兵器として優秀でも補給も修理も行えない場合は欠陥兵器だろう。
一カ所壊れただけで価値が大きく下がり、戦闘行動に支障が出る。そんな兵器に乗りたい傭兵はいない。
「五番機からは逃ることはできなかったようだがな! いい気味だ!」
さんざんファミリアを虐殺したくせに被弾した程度で撤退したアラトロンに、ケリーも思うところがあるようだ。
「格下狩り気取りでやってきて返り討ちで逃げ帰ったんだな」
ハイノも嫌悪感をあらわにする。嫌悪感を催すタイプの敵であった。
「アンティーク・シルエットは芸術品、骨董品。よくもまあ名付けたものだよ」
「だから破壊されたアンティークでも高い値段がつくんだ! 修理できねえからな。スカンクも直すのに苦労したぜ」
スカンク・テクノロジーズに保管されているアンティーク・シルエットのスカンクは、稼働こそしないがケリーの良き友人でもある。
「威力偵察部隊は大目玉だろう。普及品のエンジェルとはいえ、完動品は高額だ」
「ざまぁとしか思いませんがね」
衣川の言葉にヤスユキが吐き捨てる。襲撃者の被害など知ったことではないという怒りもある。

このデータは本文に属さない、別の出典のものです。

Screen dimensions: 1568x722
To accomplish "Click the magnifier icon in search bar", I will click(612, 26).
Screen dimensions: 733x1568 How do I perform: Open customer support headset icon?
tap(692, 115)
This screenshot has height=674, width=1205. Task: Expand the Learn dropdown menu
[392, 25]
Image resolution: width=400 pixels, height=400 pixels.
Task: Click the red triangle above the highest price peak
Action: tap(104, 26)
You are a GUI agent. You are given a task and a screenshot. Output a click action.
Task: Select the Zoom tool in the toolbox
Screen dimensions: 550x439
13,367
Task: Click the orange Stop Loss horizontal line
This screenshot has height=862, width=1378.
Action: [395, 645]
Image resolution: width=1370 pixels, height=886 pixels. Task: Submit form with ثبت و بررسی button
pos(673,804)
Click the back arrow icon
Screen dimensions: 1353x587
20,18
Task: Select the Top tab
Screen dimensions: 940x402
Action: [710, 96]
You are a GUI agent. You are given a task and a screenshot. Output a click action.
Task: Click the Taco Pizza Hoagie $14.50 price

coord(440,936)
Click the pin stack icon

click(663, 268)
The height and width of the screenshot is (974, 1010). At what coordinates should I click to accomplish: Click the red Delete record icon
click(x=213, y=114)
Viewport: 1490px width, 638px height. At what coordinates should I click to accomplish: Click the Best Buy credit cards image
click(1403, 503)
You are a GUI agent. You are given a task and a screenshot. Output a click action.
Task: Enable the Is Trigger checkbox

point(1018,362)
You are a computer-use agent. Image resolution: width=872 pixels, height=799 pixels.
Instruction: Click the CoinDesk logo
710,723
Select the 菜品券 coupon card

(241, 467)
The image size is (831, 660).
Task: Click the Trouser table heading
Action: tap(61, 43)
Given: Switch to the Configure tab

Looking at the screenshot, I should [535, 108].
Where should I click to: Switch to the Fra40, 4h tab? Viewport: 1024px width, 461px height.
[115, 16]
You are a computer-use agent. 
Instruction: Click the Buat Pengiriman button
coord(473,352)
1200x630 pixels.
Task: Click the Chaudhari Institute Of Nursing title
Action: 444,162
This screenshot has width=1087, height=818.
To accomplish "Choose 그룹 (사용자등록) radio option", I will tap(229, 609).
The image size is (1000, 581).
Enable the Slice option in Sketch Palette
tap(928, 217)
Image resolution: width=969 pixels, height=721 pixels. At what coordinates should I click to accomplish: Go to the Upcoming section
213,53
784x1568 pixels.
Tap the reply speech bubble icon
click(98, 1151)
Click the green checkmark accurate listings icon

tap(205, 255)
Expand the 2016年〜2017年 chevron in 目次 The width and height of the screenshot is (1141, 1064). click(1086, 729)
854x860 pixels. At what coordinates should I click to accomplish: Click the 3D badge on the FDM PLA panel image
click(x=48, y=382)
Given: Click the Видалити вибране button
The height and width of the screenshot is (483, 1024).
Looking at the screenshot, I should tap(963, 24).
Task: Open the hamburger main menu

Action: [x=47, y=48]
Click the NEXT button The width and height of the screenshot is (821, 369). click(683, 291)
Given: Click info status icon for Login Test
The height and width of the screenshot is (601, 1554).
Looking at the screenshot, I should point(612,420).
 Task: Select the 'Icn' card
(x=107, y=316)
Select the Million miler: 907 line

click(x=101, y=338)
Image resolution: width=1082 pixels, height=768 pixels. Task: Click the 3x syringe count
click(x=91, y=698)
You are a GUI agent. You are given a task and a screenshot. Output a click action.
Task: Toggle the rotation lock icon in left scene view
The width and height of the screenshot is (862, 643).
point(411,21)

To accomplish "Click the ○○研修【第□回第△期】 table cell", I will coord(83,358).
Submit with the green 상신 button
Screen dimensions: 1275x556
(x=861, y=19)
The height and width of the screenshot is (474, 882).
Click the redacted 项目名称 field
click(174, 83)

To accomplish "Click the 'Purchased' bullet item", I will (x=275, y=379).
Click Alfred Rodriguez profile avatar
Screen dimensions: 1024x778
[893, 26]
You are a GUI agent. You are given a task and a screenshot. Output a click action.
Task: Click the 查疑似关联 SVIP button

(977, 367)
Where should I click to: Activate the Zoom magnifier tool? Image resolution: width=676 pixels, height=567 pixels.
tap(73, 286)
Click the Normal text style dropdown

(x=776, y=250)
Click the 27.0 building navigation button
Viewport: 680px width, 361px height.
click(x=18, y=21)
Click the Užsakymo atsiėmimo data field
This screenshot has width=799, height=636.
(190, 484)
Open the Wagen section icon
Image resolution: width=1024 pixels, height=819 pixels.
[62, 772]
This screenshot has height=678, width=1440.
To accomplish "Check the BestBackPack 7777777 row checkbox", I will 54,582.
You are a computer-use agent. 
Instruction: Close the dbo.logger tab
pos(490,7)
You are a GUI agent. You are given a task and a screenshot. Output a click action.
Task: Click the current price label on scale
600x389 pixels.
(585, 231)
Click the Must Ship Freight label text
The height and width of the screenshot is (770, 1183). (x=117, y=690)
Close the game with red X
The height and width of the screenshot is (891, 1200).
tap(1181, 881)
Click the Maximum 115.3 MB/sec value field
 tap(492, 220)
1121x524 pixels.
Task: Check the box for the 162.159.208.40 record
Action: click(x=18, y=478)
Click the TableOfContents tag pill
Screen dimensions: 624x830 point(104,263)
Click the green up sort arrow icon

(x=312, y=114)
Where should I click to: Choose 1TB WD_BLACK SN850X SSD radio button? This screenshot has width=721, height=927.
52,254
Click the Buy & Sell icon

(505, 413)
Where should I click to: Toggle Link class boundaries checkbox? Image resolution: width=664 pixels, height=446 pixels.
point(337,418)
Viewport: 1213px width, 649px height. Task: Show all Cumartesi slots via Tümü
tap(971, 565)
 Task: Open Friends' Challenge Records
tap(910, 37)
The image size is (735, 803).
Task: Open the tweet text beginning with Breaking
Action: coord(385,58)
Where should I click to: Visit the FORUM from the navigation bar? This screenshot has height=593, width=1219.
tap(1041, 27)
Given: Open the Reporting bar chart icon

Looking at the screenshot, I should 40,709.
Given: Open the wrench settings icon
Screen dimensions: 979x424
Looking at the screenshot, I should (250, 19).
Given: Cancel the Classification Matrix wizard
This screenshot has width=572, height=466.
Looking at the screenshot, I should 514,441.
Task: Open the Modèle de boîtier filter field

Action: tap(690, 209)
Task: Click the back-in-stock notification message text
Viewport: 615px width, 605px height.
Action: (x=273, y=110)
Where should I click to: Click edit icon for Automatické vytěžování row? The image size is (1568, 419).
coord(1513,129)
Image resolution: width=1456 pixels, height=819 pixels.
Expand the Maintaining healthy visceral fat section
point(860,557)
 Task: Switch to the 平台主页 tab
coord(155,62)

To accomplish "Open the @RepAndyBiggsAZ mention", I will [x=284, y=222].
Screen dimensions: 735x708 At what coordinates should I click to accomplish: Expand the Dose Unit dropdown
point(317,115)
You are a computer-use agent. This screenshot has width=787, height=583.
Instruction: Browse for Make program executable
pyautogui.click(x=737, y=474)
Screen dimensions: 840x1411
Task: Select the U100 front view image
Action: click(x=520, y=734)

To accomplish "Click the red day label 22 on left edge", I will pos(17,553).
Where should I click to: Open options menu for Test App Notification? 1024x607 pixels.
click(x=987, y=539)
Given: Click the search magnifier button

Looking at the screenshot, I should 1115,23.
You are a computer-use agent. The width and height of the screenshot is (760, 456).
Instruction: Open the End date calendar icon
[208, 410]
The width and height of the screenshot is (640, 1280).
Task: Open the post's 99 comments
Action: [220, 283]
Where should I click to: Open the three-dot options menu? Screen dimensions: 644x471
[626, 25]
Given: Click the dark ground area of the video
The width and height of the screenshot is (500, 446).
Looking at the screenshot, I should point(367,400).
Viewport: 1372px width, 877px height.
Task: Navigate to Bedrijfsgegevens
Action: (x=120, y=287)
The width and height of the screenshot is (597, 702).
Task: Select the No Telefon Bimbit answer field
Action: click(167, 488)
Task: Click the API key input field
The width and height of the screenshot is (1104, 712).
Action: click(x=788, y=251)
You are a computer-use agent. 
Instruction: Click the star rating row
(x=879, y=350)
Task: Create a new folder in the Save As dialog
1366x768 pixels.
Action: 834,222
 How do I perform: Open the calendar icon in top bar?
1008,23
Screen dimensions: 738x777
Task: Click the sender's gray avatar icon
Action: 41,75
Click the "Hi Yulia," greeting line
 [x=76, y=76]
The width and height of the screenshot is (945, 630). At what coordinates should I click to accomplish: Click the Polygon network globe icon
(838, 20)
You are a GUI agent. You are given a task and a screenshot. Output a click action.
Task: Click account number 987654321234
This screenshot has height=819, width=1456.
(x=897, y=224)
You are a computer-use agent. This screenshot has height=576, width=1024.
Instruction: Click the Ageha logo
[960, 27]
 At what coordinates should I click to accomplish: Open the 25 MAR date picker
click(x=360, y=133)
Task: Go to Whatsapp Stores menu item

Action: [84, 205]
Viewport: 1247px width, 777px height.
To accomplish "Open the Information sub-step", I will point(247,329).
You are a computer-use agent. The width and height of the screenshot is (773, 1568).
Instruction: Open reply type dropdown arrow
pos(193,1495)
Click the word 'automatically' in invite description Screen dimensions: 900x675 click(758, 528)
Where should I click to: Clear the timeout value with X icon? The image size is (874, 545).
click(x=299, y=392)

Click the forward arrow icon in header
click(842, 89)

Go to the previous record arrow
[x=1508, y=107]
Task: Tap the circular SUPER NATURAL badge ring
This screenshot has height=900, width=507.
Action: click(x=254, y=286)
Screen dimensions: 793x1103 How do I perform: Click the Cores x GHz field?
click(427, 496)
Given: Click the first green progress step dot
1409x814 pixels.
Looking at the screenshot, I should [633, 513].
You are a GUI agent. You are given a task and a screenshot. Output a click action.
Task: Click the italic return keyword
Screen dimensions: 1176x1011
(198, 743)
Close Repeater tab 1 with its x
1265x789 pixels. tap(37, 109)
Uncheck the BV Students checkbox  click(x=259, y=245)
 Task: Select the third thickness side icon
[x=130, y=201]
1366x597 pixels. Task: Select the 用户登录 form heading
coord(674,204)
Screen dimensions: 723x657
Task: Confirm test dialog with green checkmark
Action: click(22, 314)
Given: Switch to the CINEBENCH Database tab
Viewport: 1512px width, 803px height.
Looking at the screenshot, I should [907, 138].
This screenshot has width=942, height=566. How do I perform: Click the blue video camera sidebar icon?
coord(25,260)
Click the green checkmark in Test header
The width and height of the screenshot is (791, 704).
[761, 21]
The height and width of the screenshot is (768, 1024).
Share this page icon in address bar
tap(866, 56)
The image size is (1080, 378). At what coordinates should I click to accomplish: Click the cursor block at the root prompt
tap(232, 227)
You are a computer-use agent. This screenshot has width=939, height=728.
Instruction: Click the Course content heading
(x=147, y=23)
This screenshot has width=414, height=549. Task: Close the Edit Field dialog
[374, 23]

「下手したら俺達に損害賠償を請求してくるかもしれないぞ」
「そうなりゃ全面戦争だな! やるか!」
「売られた喧嘩だ。喜んで買うぜ」
ケリーの言葉に兵衛が殺気立つ。
「ロクセ・ファランクスはそこまで浅慮ではないと思いますが。彼らが引き下がるとも思えません」
エメも思うところがあるようだ。口にする内容は厳しい。
「我々に対し、いかなる理由で威力偵察が必要だったか。事実関係を確認する必要はあります」
「P336要塞エリアは傭兵機構本部が我々に丸投げしたところから始まりだからな」
エメだけ慎重に考えているようだ。バリーは今までの経緯を振り返る。
アシア解放のための二面作戦。要所を押さえるために攻略したことによってメタルアイリスがP336要塞エリアを所有する発端となった。傭兵機構に引き渡そうとしたら、運営を彼らに押しつけたのだ。
「最悪の最悪を想定しよう。嫌な予感がするんだ」
「わかった。アストライアだけでも戦えるようにしないと」
『承知いたしました。傭兵機構本部と事を構える場合、メタルアイリスに迷惑をかけることになりますから』
コウとエメはアストライア単独でも戦う覚悟をしている。アストライアは事実と受け止め、想定を開始する。
アストライアも傭兵機構を信用していない。アストライアにいた初期メンバーは傭兵機構がアシアを助けようとしなかったので自ら動いたという経緯もある。
「おいおい。それは先走りだろ。――ないとはいえんか」
バリー自身は杞憂だと思っていたが、己の思考に疑問を持つ。
彼もまた、何か手を打つ必要性を感じていた。傭兵機構への不信感は彼自身にもある。
「連中はなあ。まったく、面倒なことにならなきゃいいが」
傭兵機構本部と付き合いの長いケリーはため息をつく。交渉の場で何度も喧嘩した相手である。
嫌な予感しかないのだ。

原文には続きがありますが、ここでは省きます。